*What is needed*
Answer these questions using the source text below.
1. In what city was the church the writer drove to on Sunday?
2. What test did Heather take, and on what day will the result be known?
3. What does the writer say was the main reason for staying on the family land?
··· Source text ···
I’ve cried in prayer about it. I first looked at other churches around here. I want to be back serving in a church. I don’t have to be a pastor, asst, youth , or even a door holder. I don’t need a title. I just want to be somewhere i feel the Holy spirit, has great teachings, and I can do something to serve God and serve others.
We drove to a great Church up in Lexington Sunday cause we had slacked for a couple Sundays. The message felt directed right at me, Don’t give up! keep your passion! but i didn’t get the message to stay here or go. Just not to hang my head. Today heather took her licensing test (we will know if she passed Friday) To celebrate I suggested Italian ( i know we are poor but this was celebration!… and cheap Italian) but changed my mind we eventually agreed on Chinese ! my fortune cookie? “You are about to leave on a Pleasant Journey” or something very close to that, it’s in my wallet in the other room. So does God speak through fortune cookies?
I don’t think this is anything any of you can answer. I appreciate the many times you guys have let me vent on the boards. My life hasn’t been boring, but I can’t recall any of you telling me to hush that i’m just whining, and sometimes i have been.
This is really bugging me, and making me sick to my stomach just typing all this. I’m now even getting resistance from Family with getting 2nd Chance up and going. My parents threw a fit at me because i was going to take my expensive Tv and computer up to the building (for a screen!) I don’t to explain tot hem it was God’s anyways, he just let me use it
But they don’t budge. Actually banning me from using some of the Farm equipment to move stuff. I’ve run into several problems like this. I don’t want to live on Family land anymore, it just is providing to many conflicts with people i Love. My parents are forgetting I’m on my own, i’m just a neighbor. That hurts me too cause i stayed here primarily to help them when Mom got Cancer. Now my Dad is sick w/ calcium deposits he sometimes gets in his mouth. His saliva gland burst as he tried to rip a stone out himself
I had to haul him around today as he took the lord’s name in vain at the Nurses etc. Granted he was in extreme pain but i was so embarrassed. Regardless of what he says i just can’t believe he Knows Christ and I so want him too. I have to take him to surgery tomorrow, he should be okay after some removing of several of these stones. But we just don’t even act like we are from the same world most of the time.
··· Stored data ···
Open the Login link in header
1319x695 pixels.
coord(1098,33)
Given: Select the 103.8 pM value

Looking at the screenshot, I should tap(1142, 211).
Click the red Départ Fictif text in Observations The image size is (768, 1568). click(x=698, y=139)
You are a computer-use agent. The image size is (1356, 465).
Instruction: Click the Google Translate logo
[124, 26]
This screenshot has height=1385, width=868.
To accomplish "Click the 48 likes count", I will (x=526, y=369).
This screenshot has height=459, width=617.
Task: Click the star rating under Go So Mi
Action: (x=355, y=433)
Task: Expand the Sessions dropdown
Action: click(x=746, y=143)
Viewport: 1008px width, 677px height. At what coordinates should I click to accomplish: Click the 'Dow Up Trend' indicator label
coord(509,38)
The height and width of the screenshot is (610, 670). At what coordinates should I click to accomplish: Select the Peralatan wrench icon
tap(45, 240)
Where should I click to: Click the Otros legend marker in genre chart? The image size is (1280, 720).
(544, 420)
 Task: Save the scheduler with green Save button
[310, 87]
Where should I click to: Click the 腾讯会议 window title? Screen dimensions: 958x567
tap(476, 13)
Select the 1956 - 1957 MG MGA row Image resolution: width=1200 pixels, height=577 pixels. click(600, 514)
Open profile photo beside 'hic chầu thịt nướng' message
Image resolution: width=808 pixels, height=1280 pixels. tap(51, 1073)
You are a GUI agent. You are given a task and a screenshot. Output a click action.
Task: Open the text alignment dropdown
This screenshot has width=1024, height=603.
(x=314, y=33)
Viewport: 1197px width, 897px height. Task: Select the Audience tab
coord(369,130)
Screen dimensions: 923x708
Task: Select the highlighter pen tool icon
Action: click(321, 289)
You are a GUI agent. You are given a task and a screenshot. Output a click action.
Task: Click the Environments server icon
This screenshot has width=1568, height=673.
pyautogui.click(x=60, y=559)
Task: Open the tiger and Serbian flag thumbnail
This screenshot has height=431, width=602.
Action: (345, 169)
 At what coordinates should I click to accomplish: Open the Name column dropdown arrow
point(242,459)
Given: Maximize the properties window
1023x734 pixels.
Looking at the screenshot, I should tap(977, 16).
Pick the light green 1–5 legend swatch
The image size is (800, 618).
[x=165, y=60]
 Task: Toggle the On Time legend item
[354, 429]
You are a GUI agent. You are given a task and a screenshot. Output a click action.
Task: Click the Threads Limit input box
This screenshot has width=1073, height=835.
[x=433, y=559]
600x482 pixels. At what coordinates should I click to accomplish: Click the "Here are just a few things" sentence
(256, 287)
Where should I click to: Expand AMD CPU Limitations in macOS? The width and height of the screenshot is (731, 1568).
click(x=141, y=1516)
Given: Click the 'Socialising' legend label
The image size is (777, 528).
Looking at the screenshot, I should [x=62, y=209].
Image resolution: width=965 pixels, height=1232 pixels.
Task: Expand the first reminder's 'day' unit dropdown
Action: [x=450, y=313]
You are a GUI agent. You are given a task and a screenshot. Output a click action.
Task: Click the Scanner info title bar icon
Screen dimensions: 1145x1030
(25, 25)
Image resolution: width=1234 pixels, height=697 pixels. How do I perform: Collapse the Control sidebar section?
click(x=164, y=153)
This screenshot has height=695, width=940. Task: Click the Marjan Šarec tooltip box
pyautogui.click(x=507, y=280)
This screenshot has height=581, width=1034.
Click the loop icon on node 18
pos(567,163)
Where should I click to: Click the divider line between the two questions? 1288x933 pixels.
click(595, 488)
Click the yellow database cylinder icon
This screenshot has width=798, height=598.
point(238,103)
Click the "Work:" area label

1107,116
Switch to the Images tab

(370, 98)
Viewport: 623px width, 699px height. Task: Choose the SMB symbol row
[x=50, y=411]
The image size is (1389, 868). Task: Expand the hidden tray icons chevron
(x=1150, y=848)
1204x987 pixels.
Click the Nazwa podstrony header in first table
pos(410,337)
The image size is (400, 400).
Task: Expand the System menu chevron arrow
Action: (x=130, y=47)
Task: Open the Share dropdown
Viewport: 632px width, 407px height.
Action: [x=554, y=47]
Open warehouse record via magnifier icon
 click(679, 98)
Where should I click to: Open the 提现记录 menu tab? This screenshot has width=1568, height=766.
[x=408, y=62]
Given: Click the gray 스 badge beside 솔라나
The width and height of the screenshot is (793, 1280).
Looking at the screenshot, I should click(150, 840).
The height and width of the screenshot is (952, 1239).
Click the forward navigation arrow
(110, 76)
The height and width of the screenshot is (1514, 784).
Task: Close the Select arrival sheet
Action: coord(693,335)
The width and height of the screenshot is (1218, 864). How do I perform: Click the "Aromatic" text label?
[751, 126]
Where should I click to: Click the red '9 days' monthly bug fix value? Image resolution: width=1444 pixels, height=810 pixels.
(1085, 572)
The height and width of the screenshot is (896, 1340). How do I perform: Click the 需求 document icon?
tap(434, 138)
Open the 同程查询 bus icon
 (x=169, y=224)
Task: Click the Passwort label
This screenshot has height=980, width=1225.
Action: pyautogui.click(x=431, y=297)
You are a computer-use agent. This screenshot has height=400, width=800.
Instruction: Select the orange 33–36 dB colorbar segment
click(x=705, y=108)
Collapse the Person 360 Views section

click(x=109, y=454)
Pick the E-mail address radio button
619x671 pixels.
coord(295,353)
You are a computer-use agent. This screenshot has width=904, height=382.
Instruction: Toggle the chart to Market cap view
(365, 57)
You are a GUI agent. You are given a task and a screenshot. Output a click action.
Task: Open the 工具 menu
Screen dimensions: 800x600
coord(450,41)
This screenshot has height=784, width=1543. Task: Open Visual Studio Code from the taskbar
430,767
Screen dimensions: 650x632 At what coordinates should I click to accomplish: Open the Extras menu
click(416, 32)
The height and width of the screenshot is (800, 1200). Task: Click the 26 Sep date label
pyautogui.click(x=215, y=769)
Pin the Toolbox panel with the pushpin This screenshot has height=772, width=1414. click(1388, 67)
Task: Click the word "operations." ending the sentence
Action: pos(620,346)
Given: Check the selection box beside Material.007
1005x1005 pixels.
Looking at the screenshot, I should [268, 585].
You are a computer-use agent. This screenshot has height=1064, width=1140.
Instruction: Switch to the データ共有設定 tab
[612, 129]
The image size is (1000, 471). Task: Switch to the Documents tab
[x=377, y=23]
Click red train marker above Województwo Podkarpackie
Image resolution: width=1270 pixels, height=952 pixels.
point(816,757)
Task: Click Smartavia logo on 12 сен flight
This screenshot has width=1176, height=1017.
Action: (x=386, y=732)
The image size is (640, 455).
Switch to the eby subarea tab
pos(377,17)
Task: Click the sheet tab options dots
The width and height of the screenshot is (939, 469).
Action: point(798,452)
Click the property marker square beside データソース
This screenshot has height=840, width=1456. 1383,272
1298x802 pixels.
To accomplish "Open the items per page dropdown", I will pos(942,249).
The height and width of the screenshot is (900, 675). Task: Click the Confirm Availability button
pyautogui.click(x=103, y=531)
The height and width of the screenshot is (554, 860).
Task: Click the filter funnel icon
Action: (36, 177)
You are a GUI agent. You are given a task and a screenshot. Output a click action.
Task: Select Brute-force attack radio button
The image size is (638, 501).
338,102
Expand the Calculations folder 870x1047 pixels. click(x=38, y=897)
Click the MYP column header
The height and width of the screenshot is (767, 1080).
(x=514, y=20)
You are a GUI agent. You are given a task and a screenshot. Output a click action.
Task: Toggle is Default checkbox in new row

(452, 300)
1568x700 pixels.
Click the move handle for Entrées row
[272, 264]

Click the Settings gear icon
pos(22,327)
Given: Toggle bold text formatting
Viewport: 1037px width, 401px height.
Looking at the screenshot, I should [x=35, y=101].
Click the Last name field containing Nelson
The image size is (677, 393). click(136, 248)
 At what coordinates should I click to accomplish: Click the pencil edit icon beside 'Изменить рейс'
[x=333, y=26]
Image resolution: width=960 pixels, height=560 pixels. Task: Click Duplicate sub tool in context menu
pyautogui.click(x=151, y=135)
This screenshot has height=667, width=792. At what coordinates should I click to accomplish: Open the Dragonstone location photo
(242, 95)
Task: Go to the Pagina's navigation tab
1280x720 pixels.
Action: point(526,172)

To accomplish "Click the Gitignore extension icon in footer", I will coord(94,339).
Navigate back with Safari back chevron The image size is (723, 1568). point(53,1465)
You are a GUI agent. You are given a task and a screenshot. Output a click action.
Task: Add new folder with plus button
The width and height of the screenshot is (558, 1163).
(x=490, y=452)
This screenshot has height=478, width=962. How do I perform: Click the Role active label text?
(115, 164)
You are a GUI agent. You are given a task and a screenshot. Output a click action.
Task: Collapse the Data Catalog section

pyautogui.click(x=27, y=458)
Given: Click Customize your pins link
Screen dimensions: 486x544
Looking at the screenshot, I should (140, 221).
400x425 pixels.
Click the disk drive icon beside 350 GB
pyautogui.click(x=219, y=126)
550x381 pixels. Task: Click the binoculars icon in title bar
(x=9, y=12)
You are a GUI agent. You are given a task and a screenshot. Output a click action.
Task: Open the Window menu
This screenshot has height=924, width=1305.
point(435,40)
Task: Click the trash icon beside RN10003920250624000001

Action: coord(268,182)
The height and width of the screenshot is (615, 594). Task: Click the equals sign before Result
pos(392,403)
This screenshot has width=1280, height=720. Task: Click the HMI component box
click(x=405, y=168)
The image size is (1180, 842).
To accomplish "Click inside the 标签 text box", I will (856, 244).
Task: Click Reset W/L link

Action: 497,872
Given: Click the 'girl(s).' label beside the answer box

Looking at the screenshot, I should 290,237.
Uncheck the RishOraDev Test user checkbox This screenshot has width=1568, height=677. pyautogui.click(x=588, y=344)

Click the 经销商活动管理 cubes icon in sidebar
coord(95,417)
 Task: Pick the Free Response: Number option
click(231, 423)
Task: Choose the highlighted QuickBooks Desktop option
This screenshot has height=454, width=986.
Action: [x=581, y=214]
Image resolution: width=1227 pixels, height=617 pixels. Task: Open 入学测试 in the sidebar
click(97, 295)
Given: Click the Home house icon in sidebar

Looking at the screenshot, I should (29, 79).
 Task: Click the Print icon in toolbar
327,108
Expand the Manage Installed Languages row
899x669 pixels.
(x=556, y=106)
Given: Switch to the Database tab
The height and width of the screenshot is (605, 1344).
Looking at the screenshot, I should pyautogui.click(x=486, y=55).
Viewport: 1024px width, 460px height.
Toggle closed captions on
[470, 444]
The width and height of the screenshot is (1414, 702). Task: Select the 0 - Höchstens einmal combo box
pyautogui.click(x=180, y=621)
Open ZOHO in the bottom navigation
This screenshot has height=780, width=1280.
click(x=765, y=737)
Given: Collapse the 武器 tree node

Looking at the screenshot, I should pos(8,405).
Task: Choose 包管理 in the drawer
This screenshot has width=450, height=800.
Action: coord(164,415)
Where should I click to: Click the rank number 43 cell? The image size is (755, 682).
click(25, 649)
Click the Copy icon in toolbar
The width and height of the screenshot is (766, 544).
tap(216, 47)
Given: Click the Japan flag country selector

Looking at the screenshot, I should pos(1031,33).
···
*Solution for this problem*
1. Lexington.
2. Heather took her licensing test, and the result will be known Friday.
3. The writer stayed primarily to help the parents when Mom got cancer.